Exercise instructions: Every entry must be repeated exactly. Exclude all pictures.

Exercise materials:
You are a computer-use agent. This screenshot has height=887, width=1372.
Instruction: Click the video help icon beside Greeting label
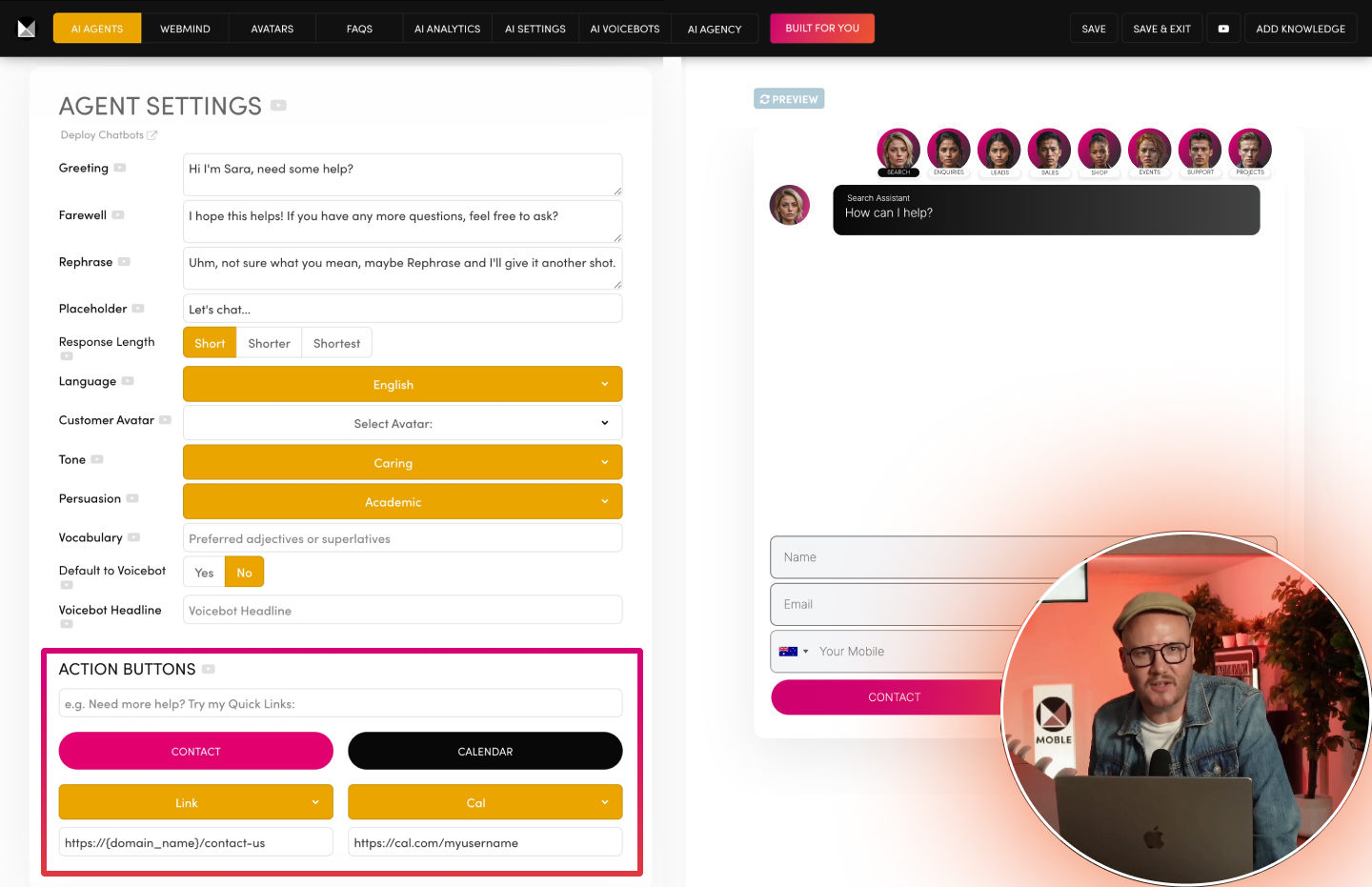point(120,168)
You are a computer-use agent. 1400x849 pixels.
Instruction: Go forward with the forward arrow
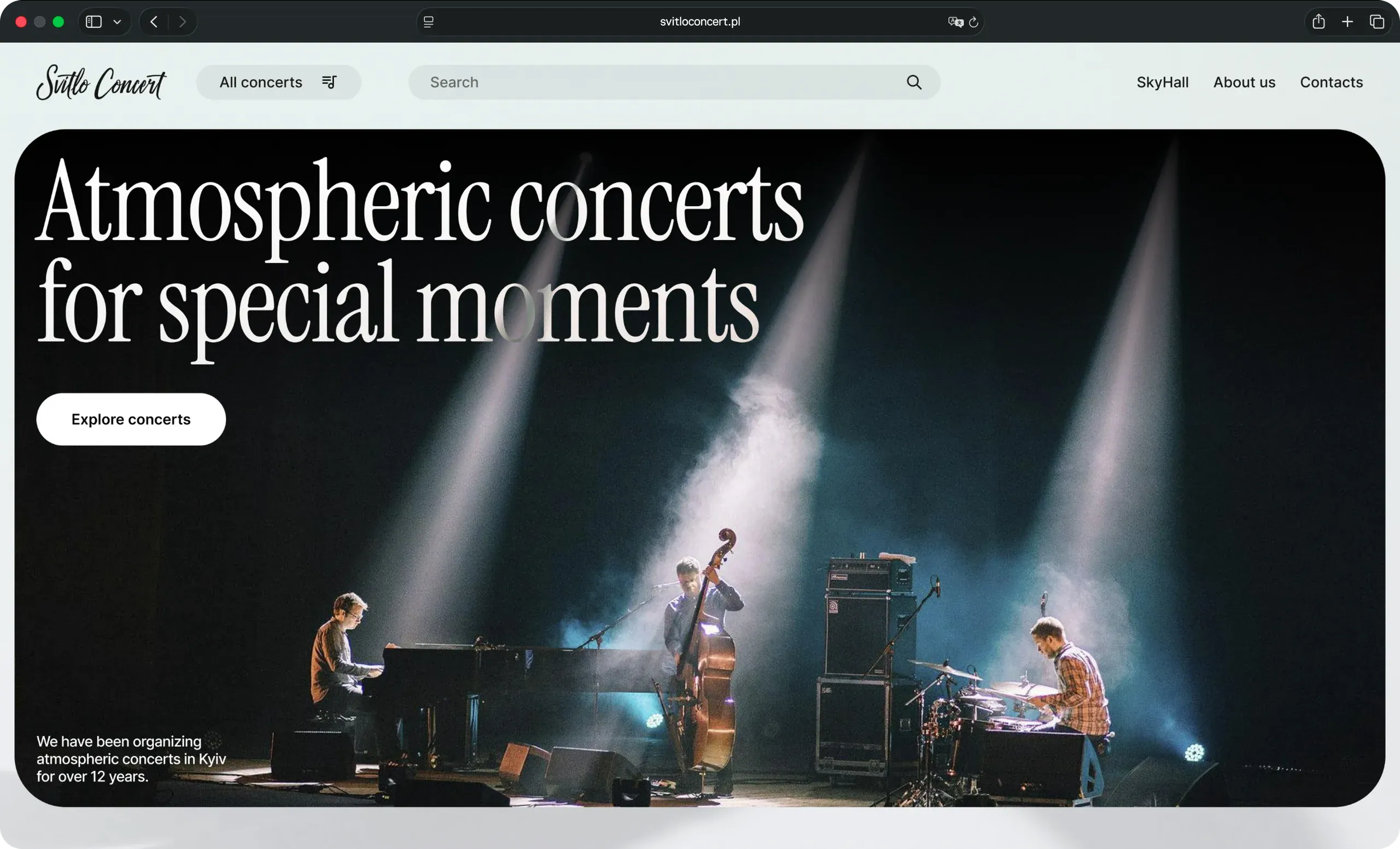point(182,21)
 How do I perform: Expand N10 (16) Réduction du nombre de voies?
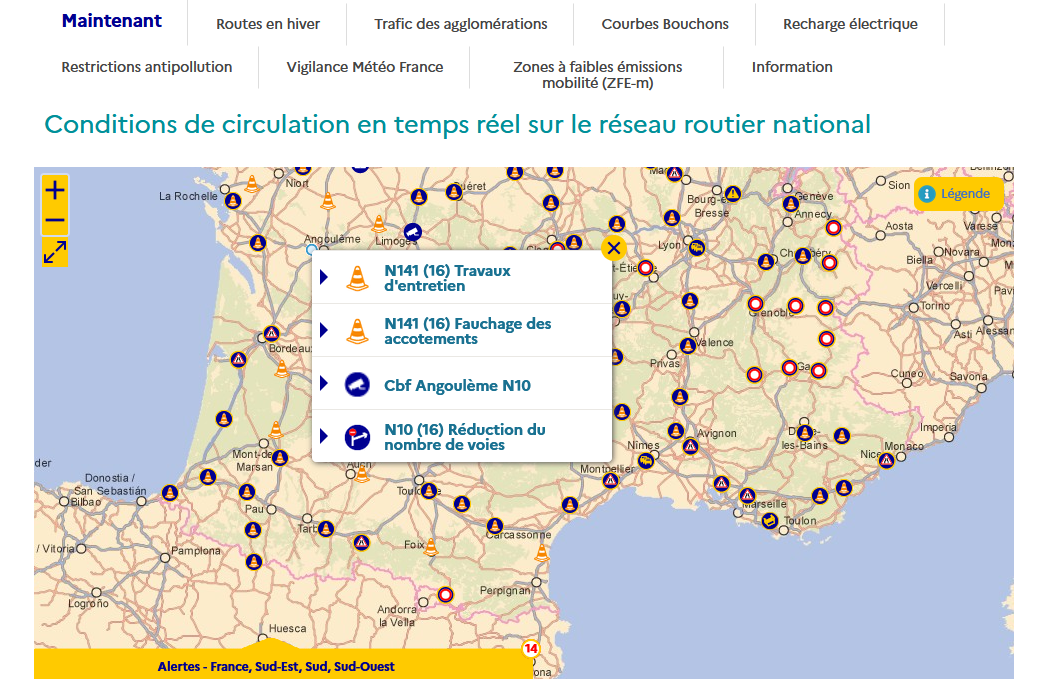click(324, 437)
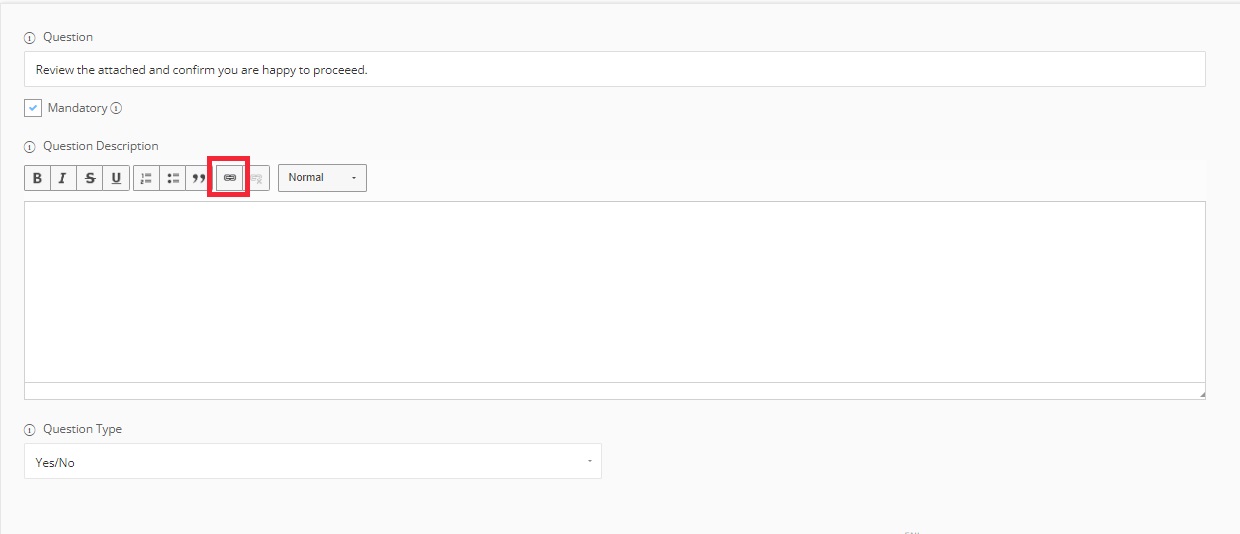
Task: Insert a numbered list
Action: coord(146,178)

Your solution:
You are a computer-use agent. This screenshot has height=887, width=1372.
Instruction: Click the video help icon beside Greeting label
point(120,168)
You are a computer-use agent. 1400x849 pixels.
Instruction: Go forward with the forward arrow
point(182,21)
 How do I perform: Expand N10 (16) Réduction du nombre de voies?
click(324, 437)
Task: Insert a numbered list
Action: coord(146,178)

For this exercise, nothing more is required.